## EXERCISE REQUIREMENTS
Give again only the lines from the line that holds "You are a computer-use agent. 336x152 pixels." to the end of the data, inclusive, omitting all pictures.

## STUDY MATERIAL
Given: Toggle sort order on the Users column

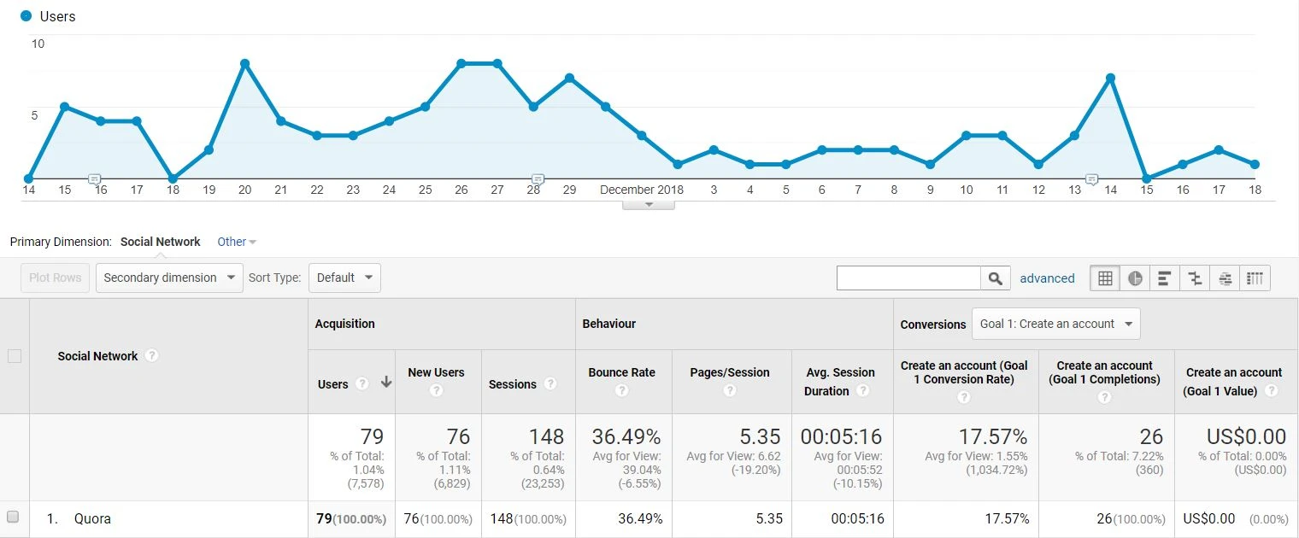Looking at the screenshot, I should point(385,383).
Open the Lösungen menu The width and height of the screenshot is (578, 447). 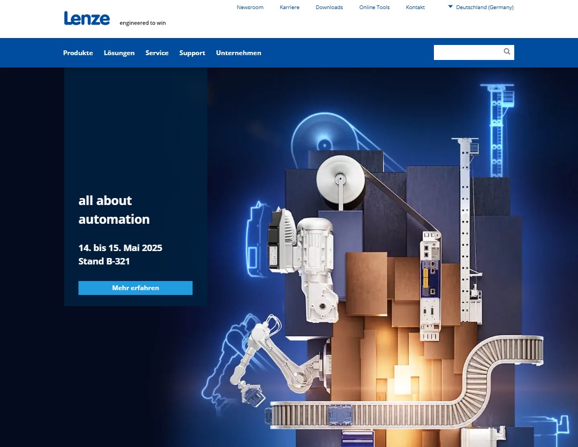pos(119,53)
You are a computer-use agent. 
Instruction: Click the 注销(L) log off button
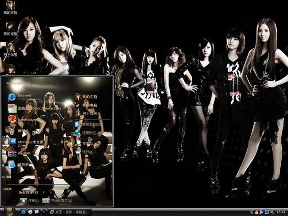pyautogui.click(x=29, y=200)
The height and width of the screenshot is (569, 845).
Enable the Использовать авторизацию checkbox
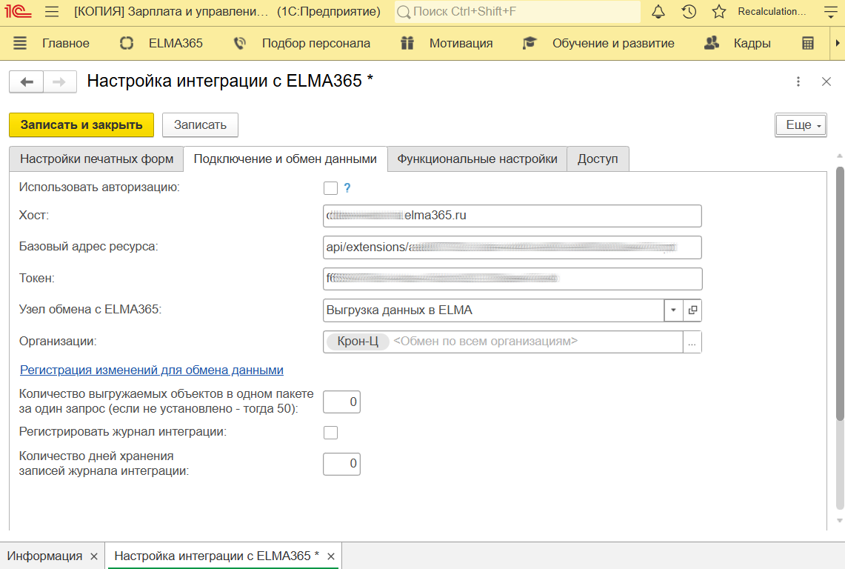(x=330, y=188)
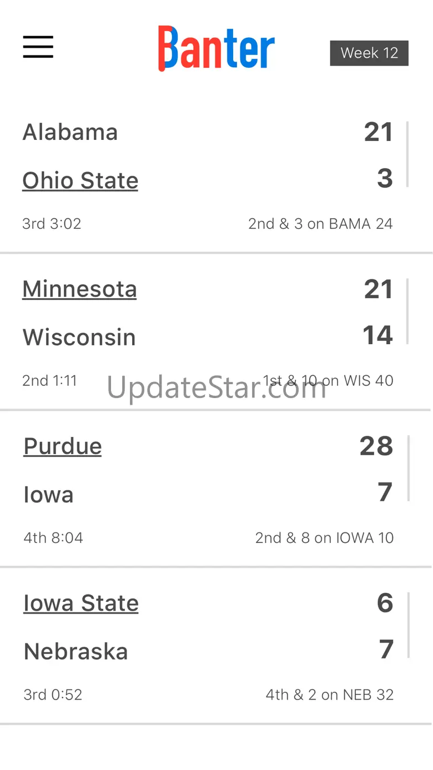
Task: Select the Wisconsin team name
Action: coord(79,338)
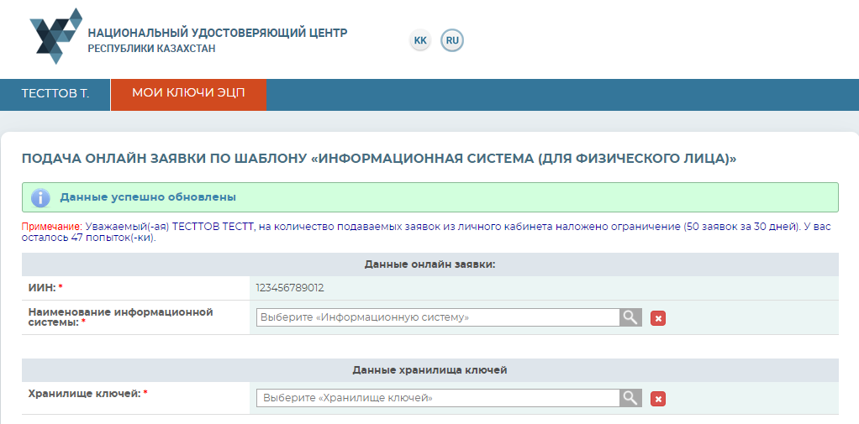Click the «Хранилище ключей» field label
859x424 pixels.
84,393
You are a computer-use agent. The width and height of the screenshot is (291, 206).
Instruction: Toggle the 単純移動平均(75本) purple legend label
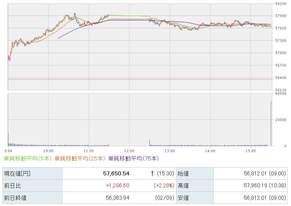[133, 158]
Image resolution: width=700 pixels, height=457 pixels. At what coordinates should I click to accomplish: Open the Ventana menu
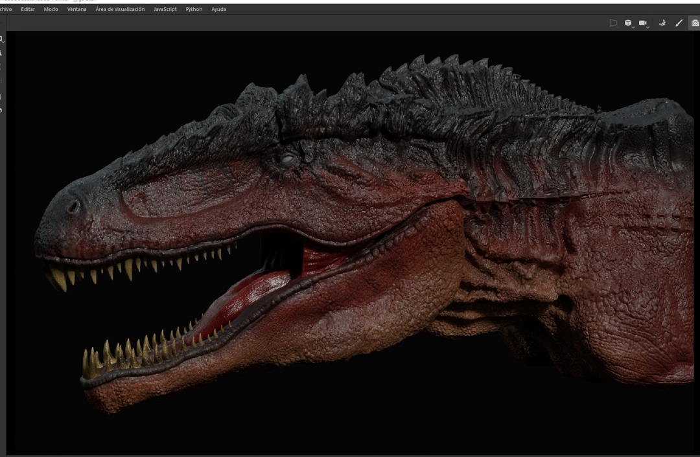point(76,9)
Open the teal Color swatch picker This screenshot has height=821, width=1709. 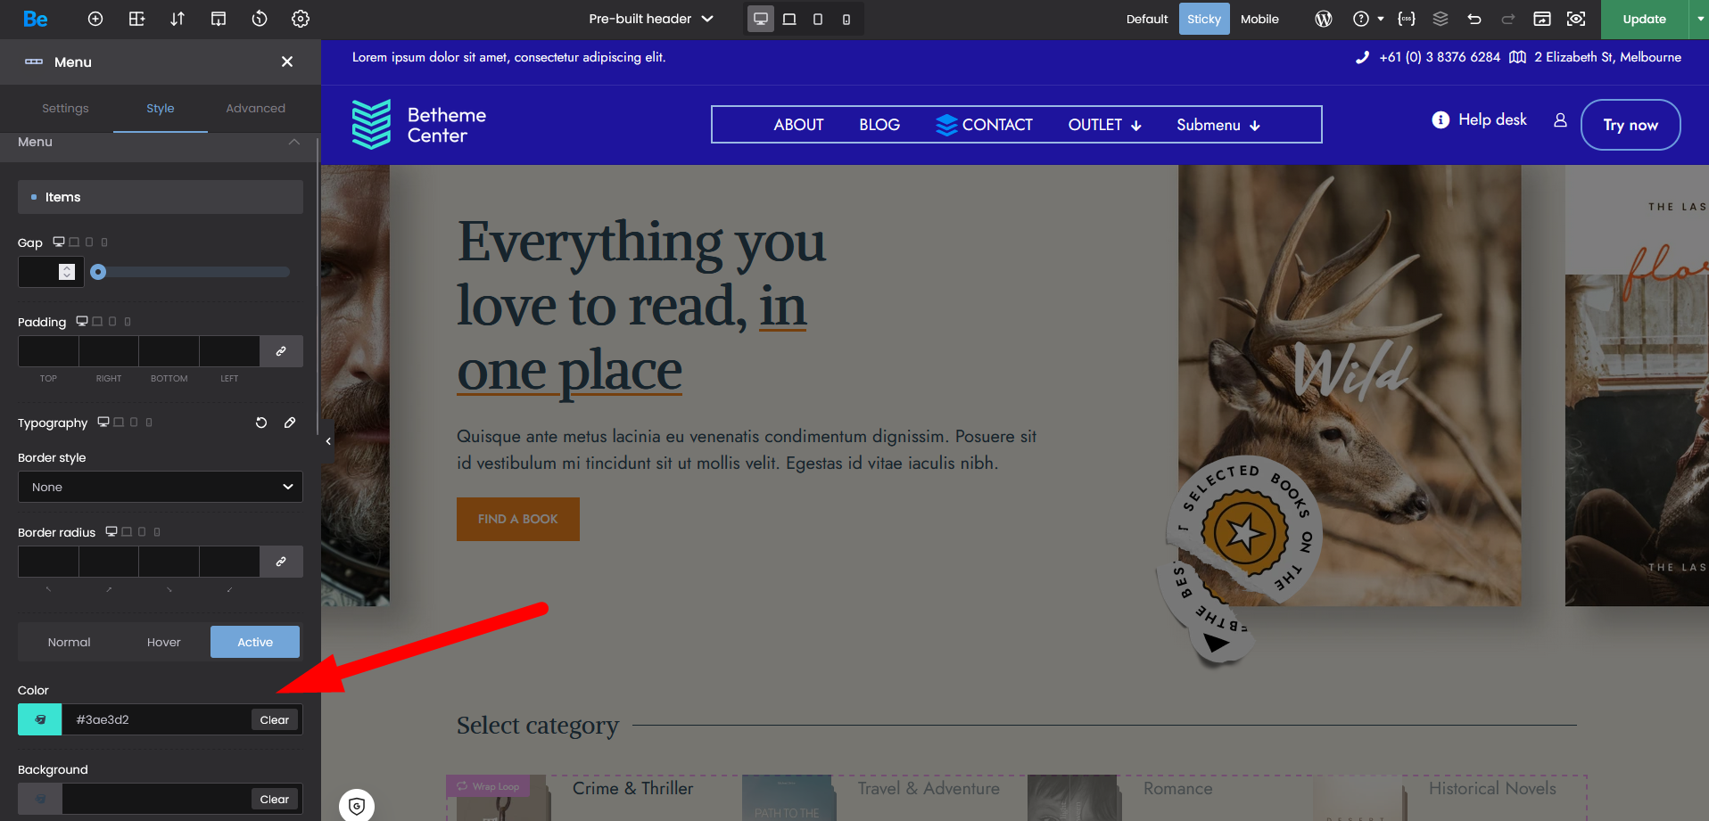(x=40, y=719)
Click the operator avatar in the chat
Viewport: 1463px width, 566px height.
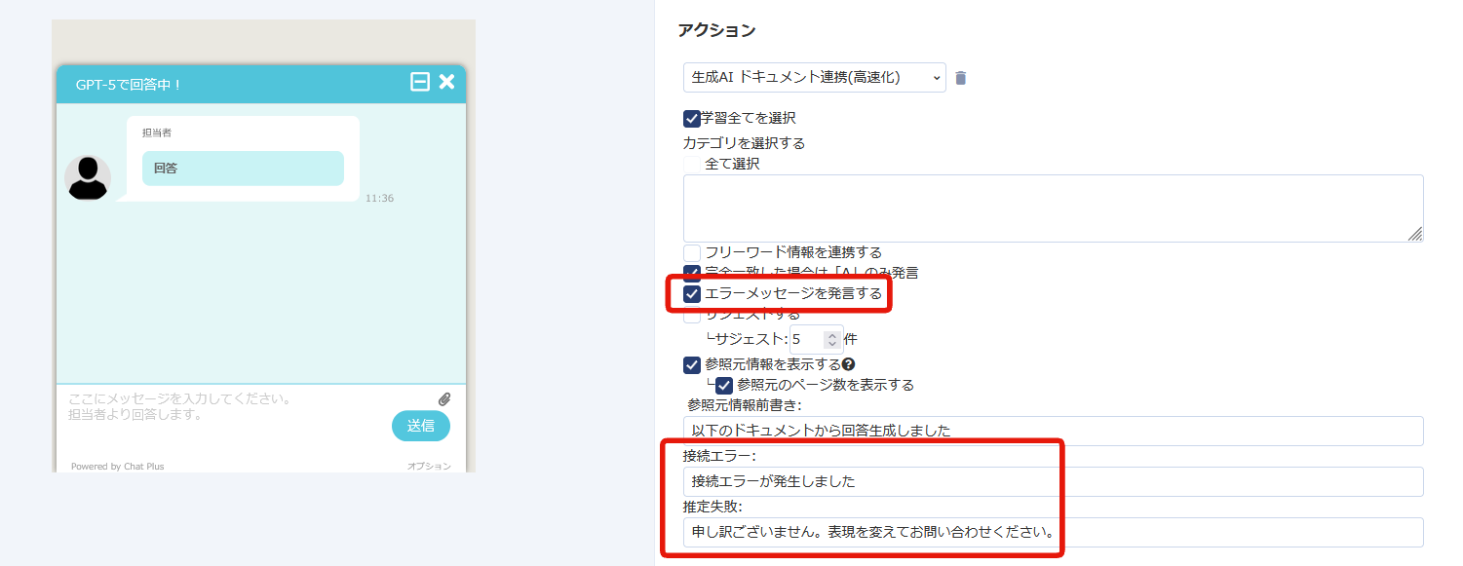(x=88, y=177)
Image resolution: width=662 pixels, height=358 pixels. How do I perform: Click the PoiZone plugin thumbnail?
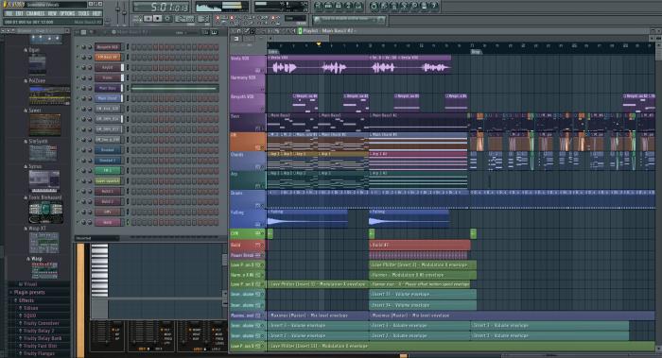(49, 95)
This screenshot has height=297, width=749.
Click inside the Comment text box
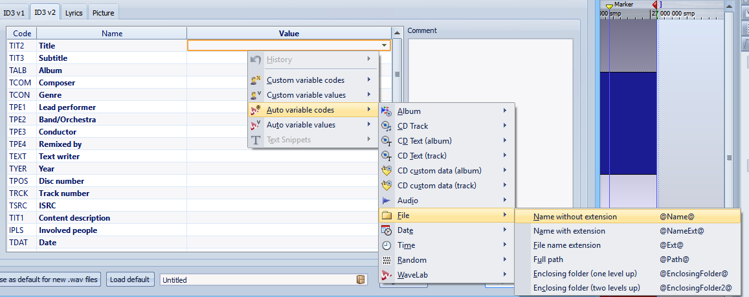(490, 129)
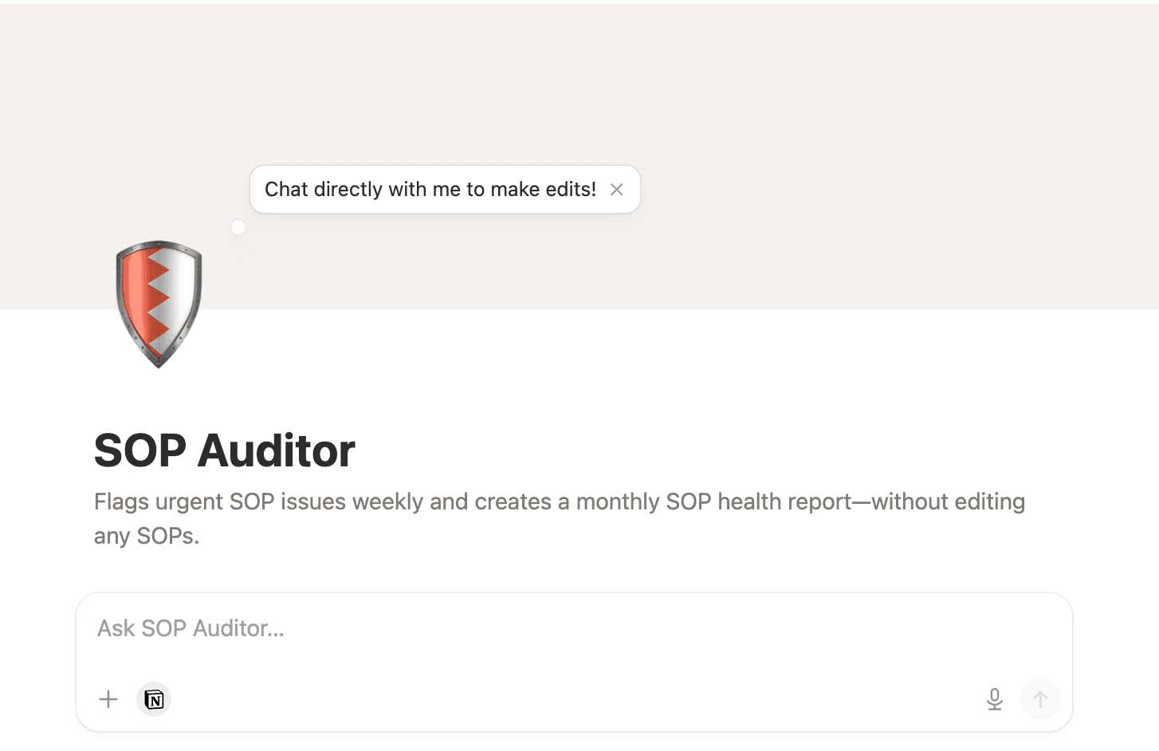Open the Notion workspace attachment option

(x=153, y=699)
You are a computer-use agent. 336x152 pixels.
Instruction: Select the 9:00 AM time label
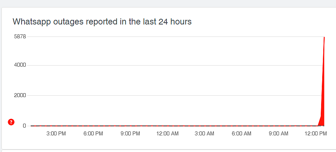click(278, 134)
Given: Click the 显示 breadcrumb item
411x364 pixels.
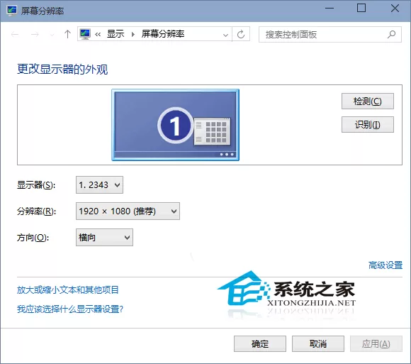Looking at the screenshot, I should coord(116,34).
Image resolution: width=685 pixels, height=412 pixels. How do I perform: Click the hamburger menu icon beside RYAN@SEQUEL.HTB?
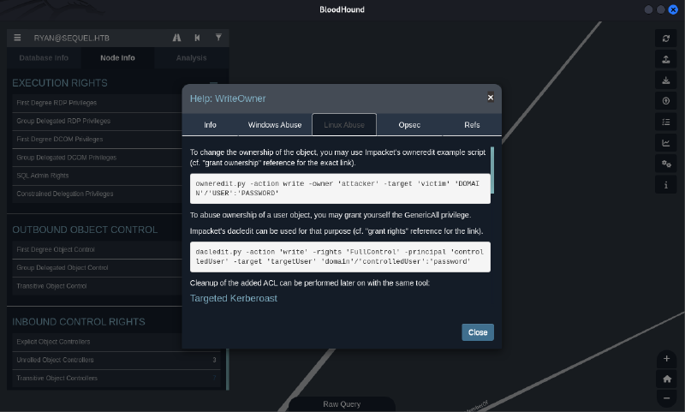17,38
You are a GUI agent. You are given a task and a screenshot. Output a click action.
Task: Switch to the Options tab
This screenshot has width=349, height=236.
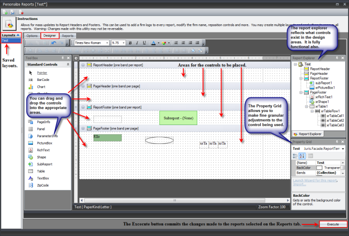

## SOLUTION TO THE EXERCISE
You are a computer-use agent. 336x152 pixels.
Instruction: Select the 9:00 AM time label
click(278, 134)
Given: Click the 显示 breadcrumb item
411x364 pixels.
Looking at the screenshot, I should coord(116,34).
Image resolution: width=685 pixels, height=412 pixels. How do I perform: Click the hamburger menu icon beside RYAN@SEQUEL.HTB?
17,38
You are a GUI agent. You are given a task and a screenshot. Output a click action.
Task: Switch to the Options tab
This screenshot has width=349, height=236.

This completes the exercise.